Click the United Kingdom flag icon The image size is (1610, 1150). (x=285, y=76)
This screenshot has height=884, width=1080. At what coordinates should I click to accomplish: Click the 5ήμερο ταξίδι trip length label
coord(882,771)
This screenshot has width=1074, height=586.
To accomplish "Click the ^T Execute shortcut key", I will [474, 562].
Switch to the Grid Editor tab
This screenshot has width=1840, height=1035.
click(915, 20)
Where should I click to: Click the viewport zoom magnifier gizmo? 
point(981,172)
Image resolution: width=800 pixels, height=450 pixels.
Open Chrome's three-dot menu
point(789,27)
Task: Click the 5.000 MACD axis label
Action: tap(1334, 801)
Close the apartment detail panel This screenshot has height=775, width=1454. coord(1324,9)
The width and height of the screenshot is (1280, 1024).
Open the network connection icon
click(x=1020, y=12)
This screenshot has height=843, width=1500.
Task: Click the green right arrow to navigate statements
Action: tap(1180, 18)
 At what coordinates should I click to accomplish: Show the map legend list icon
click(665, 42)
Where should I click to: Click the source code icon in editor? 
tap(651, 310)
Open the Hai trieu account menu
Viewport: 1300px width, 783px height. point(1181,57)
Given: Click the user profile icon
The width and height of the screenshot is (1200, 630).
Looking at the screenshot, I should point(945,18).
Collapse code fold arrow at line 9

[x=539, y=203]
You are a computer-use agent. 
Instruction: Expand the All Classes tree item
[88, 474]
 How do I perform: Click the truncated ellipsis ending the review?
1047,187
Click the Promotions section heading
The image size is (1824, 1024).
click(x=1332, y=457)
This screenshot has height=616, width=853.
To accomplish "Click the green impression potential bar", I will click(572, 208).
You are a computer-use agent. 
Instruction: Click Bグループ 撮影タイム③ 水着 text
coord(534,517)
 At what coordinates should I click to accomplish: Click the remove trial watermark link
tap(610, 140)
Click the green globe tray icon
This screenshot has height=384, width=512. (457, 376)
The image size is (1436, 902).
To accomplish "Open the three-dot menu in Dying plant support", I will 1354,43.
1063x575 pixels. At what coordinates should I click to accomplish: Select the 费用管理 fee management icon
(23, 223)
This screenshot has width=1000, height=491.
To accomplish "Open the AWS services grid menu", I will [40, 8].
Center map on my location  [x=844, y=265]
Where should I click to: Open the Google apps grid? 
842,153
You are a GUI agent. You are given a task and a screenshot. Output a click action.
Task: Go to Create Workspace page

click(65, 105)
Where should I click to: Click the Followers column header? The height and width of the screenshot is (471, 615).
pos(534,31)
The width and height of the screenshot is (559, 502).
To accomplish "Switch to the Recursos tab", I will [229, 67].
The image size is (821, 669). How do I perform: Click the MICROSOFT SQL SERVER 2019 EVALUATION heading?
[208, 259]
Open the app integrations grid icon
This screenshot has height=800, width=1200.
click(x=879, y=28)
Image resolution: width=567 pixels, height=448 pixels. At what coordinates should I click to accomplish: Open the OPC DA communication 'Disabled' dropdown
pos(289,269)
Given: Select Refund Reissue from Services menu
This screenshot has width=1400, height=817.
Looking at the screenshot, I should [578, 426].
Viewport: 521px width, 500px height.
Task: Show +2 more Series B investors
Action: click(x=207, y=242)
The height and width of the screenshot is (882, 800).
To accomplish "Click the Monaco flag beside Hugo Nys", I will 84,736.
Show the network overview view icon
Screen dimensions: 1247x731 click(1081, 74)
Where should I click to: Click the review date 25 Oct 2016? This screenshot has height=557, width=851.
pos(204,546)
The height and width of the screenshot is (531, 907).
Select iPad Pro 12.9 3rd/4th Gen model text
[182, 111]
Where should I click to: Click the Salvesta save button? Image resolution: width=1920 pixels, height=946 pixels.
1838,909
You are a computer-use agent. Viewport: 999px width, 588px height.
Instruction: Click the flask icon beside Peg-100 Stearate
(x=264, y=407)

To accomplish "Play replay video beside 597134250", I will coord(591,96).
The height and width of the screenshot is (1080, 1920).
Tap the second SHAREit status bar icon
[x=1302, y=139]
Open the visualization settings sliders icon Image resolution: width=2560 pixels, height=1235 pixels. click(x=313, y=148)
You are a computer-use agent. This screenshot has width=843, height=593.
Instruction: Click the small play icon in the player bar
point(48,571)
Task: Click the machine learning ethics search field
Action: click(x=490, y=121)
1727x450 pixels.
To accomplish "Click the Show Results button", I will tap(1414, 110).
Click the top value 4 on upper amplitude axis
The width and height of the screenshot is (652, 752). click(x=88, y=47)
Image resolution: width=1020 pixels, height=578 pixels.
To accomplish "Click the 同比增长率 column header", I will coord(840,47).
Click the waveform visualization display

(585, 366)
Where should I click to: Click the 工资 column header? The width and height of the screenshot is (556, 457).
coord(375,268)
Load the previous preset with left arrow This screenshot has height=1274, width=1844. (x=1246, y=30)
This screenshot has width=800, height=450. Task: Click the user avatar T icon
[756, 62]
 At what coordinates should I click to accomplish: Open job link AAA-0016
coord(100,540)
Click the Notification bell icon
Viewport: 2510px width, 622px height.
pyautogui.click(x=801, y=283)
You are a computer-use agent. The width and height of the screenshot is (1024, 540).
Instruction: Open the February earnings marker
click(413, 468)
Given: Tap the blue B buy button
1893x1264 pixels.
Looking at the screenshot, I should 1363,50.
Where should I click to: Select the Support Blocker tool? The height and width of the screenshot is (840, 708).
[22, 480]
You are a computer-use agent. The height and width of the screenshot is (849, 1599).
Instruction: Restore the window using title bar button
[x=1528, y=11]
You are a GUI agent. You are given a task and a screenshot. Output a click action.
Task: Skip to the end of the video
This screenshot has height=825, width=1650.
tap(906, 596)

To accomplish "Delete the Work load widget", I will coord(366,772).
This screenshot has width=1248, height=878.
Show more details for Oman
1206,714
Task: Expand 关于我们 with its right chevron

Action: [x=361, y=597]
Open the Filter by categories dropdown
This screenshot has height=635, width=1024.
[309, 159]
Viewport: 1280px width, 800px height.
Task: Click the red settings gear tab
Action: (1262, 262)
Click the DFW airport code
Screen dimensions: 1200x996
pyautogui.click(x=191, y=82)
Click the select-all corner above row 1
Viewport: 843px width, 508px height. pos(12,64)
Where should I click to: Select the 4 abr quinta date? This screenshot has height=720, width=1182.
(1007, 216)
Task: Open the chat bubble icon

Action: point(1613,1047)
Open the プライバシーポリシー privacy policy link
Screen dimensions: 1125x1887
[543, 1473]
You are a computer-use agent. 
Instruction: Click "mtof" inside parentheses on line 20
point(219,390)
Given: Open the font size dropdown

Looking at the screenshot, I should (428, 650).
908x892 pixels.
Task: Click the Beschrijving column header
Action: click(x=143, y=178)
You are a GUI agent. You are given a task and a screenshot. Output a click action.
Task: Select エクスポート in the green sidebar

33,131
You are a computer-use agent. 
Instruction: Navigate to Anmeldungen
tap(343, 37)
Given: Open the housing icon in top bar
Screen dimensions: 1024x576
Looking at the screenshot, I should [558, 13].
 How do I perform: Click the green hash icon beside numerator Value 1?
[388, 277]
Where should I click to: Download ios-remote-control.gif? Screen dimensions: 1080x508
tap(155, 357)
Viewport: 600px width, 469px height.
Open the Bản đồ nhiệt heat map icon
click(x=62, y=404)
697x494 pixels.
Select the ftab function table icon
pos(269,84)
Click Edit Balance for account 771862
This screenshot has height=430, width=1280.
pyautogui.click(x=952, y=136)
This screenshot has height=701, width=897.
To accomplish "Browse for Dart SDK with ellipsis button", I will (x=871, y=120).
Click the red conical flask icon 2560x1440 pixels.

Prompt
In the answer, return exactly the lines from the line containing "Task: Select エクスポート in the green sidebar" to the end of the records above, and no others.

Answer below
Task: Select エクスポート in the green sidebar

33,131
You are a computer-use agent. 
Instruction: Navigate to Anmeldungen
tap(343, 37)
Given: Open the housing icon in top bar
Screen dimensions: 1024x576
Looking at the screenshot, I should [558, 13].
 How do I perform: Click the green hash icon beside numerator Value 1?
[388, 277]
Where should I click to: Download ios-remote-control.gif? Screen dimensions: 1080x508
tap(155, 357)
Viewport: 600px width, 469px height.
Open the Bản đồ nhiệt heat map icon
click(x=62, y=404)
697x494 pixels.
Select the ftab function table icon
pos(269,84)
Click Edit Balance for account 771862
This screenshot has height=430, width=1280.
pyautogui.click(x=952, y=136)
This screenshot has height=701, width=897.
To accomplish "Browse for Dart SDK with ellipsis button", I will (x=871, y=120).
Click the red conical flask icon 2560x1440 pixels.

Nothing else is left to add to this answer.